Remembrance of wrongs

John Climacus, The Ladder of Divine Ascent, Step 9, ‘On Malice’ includes:

Remembrance of wrongs comes as the final point of anger. It is a keeper of ins. It hates a just way of life. It is the ruin of virtues, the poison of the soul, a worm in the mind. It is the shame of prayer, a cutting off of supplication, a turning away from love, a nail piercing the soul. It is a pleasureless feeling cherished in the sweetness of bitterness. It is a never-ending sin, an unsleeping wrong, rancor by the hour. A dark and loathsome passion, it comes to be but has no offspring, so that one need not say too much about it. (Trans. Colm Luibheid & Norman Russell)

I was going to comment on the above, but I think the saint of Sinai says it perfectly. Let’s all try to keep from brooding on the wrongs done to us so as to keep our hearts healthy.

Ladders of Ascent

I am trying to read St John Climacus, The Ladder of Divine Ascent* for Lent this year. I say trying because I was in the midst of The Mystery of God at the start of this season, so I waited until I was done that before starting this. It struck me as a disciplined way of reading. I am, as it works out, still stuck in the Introduction by Kallistos Ware (the most prolific translator and introducer of the Orthodox world), which is itself illuminating.

I thought I would share some of my pre-reading thoughts with you. Mostly about ladders and ascent.

First, the image of the ladder is not restricted to St John Climacus (of course). It comes into Christian spiritual writing from the vision of Jacob in Genesis 28:10-19 (‘Jacob’s Ladder’). In this vision, Jacob sees the angels of God ascending and descending between heaven and earth. Here is William Blake’s painting thereof:

I always find Blake’s images striking and thought-provoking, even if, like his poetry, they are not strictly orthodox.

Met Kallistos mentions that St Gregory of Nazianzus (Oration 43, 71), St John Chrysostom (Homilies on John 83, 5), and Theodoret of Cyrrhus (Historia Religiosa or History of the Monks in Syria 27) all also used the image of the ladder as a metaphor for the spiritual life. Those three are St John’s precedents — the image also comes later in the West in Walter Hilton’s Ladder of Perfection.

The idea of the ladder is, of course, of a metaphorical, spiritual ‘ascent’ to God from the lowly life of this earthly world. It is worth stressing that, overall (despite use of physical imagery), the biblical and traditional view of God and ‘heaven’ is that He is not in the heavens (that is, the sky) but as close as our very breath. Heaven is all around us. The Kingdom of the Heavens is right here (an important modern contributor to this is Dallas Willard, The Divine Conspiracy).

The heavens are here, but our senses are dulled to them — dulled by sin and by fallenness. We need to climb ‘up’, back to God, back to heaven.
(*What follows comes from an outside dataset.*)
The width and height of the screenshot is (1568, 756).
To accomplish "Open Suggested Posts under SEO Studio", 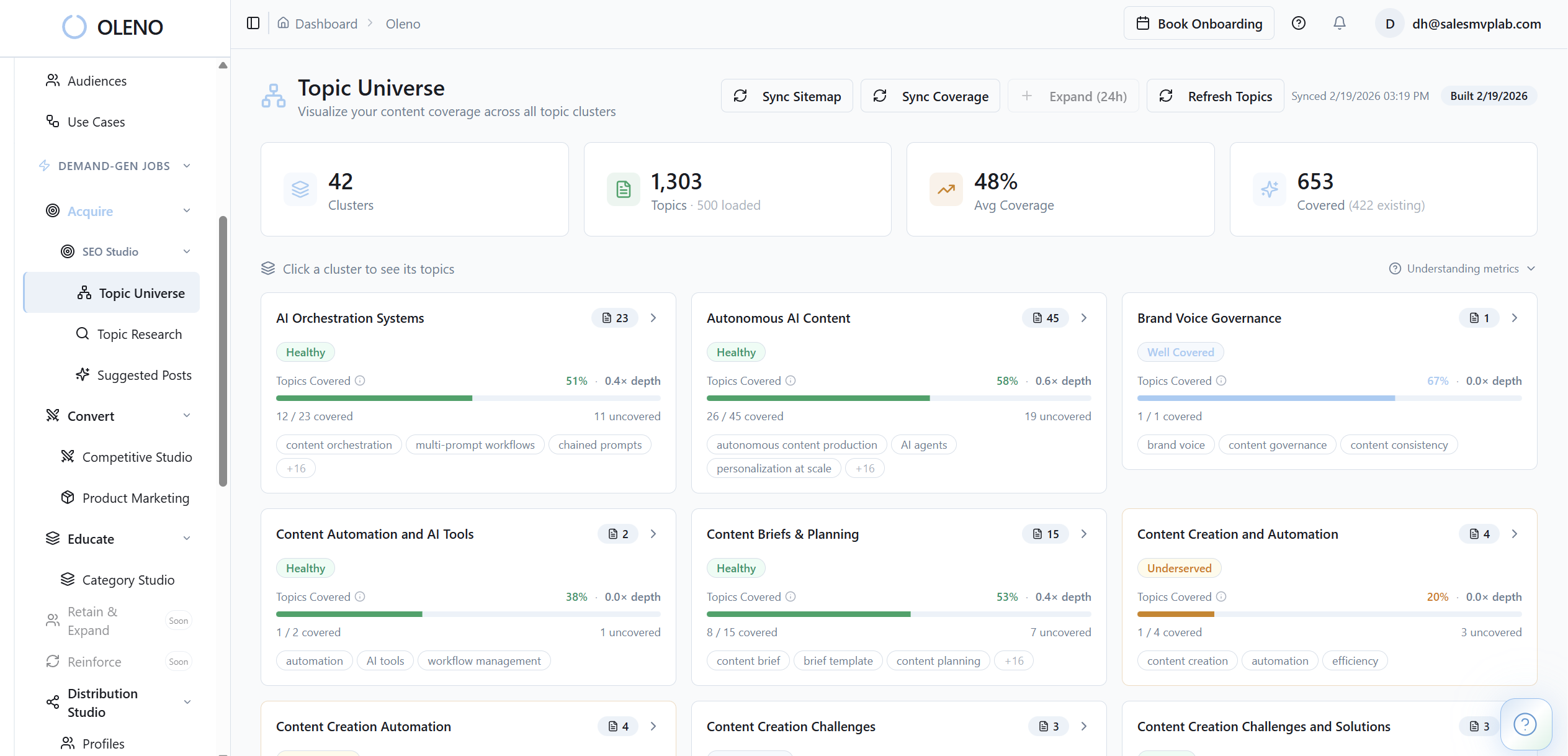I will (143, 375).
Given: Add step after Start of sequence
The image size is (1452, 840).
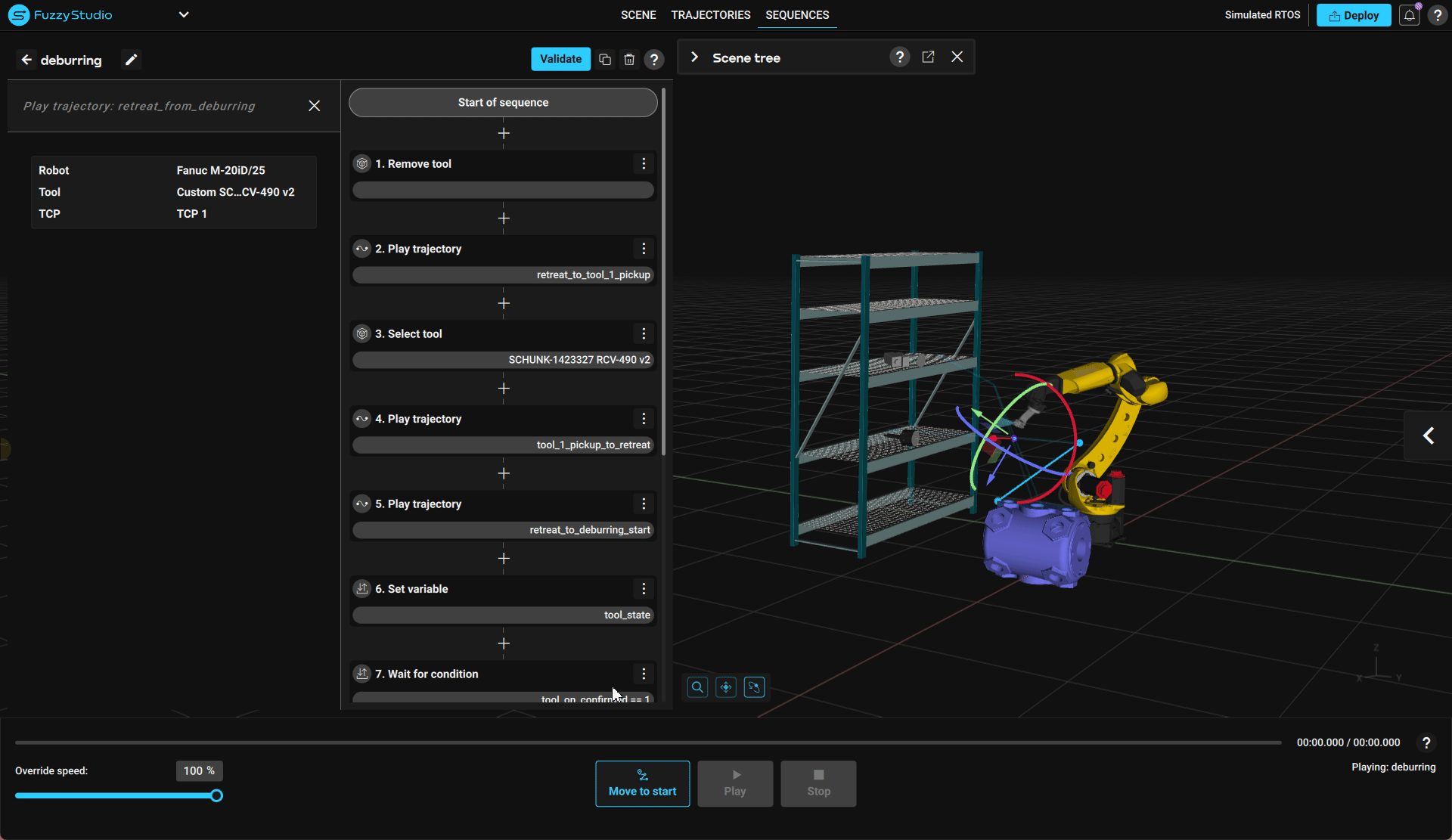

And so, using an image drawn from Scripture as well as some Platonic teaching, the image of the ladder goes up.

For interest, the classic anonymous text of fourth-century Christian Syriac spirituality is The Book of Steps — there, we ascend to Christ by a series of steps; there are two paths, one of which is easier to stay on but slower to reach the goal than the narrow one. We also have images from Christian piety of ascending mountains — St John of the Cross, The Ascent of Mt Carmel, for example, or many references, such as in St Gregory of Nazianzus and St Gregory of Nyssa, of ascending Mt Sinai and like Moses.

We have all, through our shared, fallen, human state, as well as our own actual sins, to which we are, sadly, in bondage, moved away from God. Christ, however, has opened up the gate that we may return. This is the ascent. It can be arduous for us at times, but we have more than a Guide in the Good Shepherd who has shown the pathway and will carry us if need be.

The ascent of the mystic into the cloud of unknowing is nothing other than finding the Holy Trinity. And we can start the climb wherever we are, lay or monk, husband or wife, student or job-seeker, CEO or priest, housewife or factory worker. Let’s climb the ladder.

*Two things: Climacus is a latinization of Klimakos, which means ‘of the ladder.’ The name varies; it is often as quoted above in English (as in the translation by Norman Russell for The Classics of Western Spirituality, which I am reading), but sometimes just The Ladder sometimes The Ladder of Paradise.